Em que consiste a reprodução de obras de arte com base na técnica da giclée sobre tela ou papel?

R - A giclée é um processo de impressão de imagens de obras de arte sobre a tradicional tela ou papel. Trata-se de impressão com alta resolução e fidelidade. A palavra francesa giclée, usada nos USA para designar o processo, traduzida para o português significa esguicho. Assim, fica claro que esta super impressora usada na impressão trabalha com jato de tinta e não com impressão por contato como se faz tradicionalmente no offset. Veja como o processo é realizado: depois que a imagem original – a que se quer reproduzir – é copiada em um scanner especial, capaz de copiar pinturas de quaisquer dimensões, é ajustada e corrigida no computador em relação à fidelidade das cores. Após, a imagem vai para um supercomputador que comandará a impressão sobre a tradicional tela ou papel por meio de uma super impressora industrial de jato de tinta, diferenciada das demais que conhecemos no nosso cotidiano. A reprodução é perfeita e se aproxima muito do original. Um desavisado não tem como distinguir uma giclée de uma obra original. É aí que mora o perigo... A giclée sobre tela ou papel pode, deve e tem que ser vendida bem mais em conta do que uma obra original, já que se trata de uma impressão que, quase sempre, objetiva produzir muitos exemplares. Nesse caso, o artista deve tomar algumas providências: 1. Controlar, com rigor, a quantidade de cópias. 2. Numerá-las e assiná-las. 3. Esclarecer, no reverso, claramente, que se trata de uma impressão sobre tela ou papel. Se isso não for feito, quando o trabalho cair em mãos pouco escrupulosas, incautos poderão ser enganados. Há que se ter os olhos bem abertos...
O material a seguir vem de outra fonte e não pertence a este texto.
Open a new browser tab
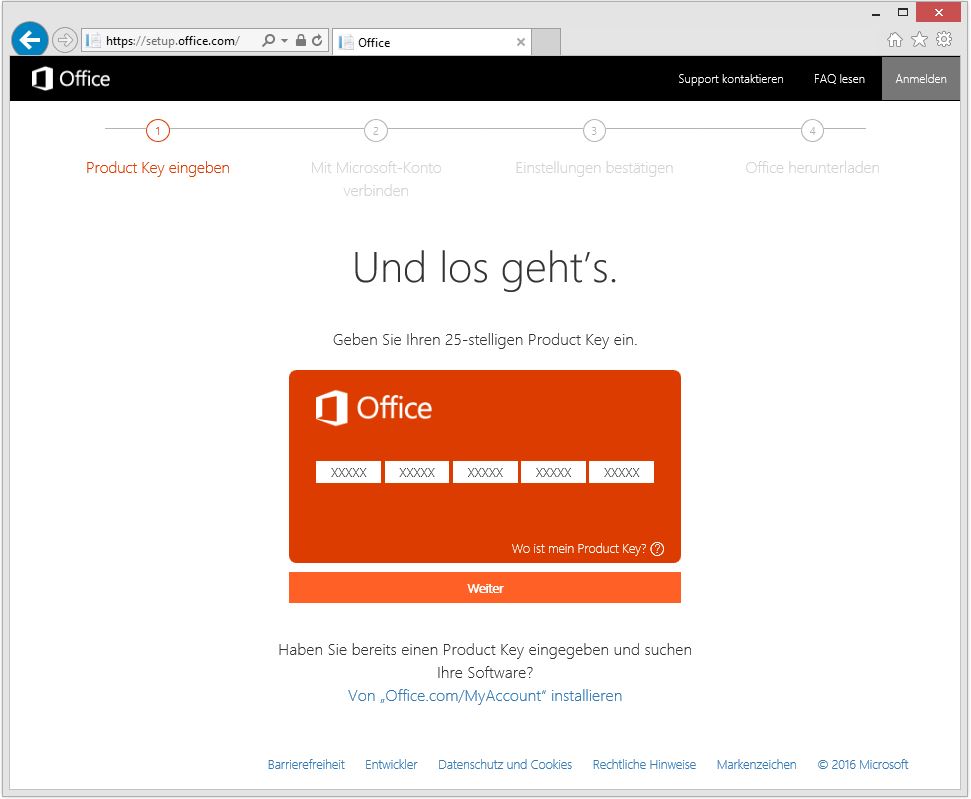This screenshot has width=971, height=799. (546, 42)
Tenho um quadro de certo valor. Tinha um certificado dele que se extraviou: como fazer para credenciá-lo para venda? Bastaria uma avaliação de um perito? O melhor seria colocá-lo em leilão ou tentar uma venda direta?

R - No que tange à venda de obras de arte, sempre aconselho aos meus consulentes, objetivando uma absoluta transparência, que procurem as casas leiloeiras especializadas em obras de arte, o que não invalida a possibilidade da venda direta, quando as partes são iniciadas em mercado de arte e sabem o que estão fazendo. Respondendo a sua outra pergunta, não vejo necessidade de exibição de expertise com o objetivo de credenciá-la para uma venda pública ou particular. Cabe ao vendedor a responsabilidade civil e criminal pela procedência e autenticidade do que está vendendo; contudo, normalmente, as pessoas que compram diligenciam a respeito. No entanto, se o vendedor tiver um registro da obra passando por uma galeria renomada no mercado, uma reprodução fotográfica em um catálogo importante ou no livro sobre a obra do artista, ou, ainda, um certificado de autenticidade expedido pelo artista ou por pessoa habilitada a fazê-lo, muito melhor.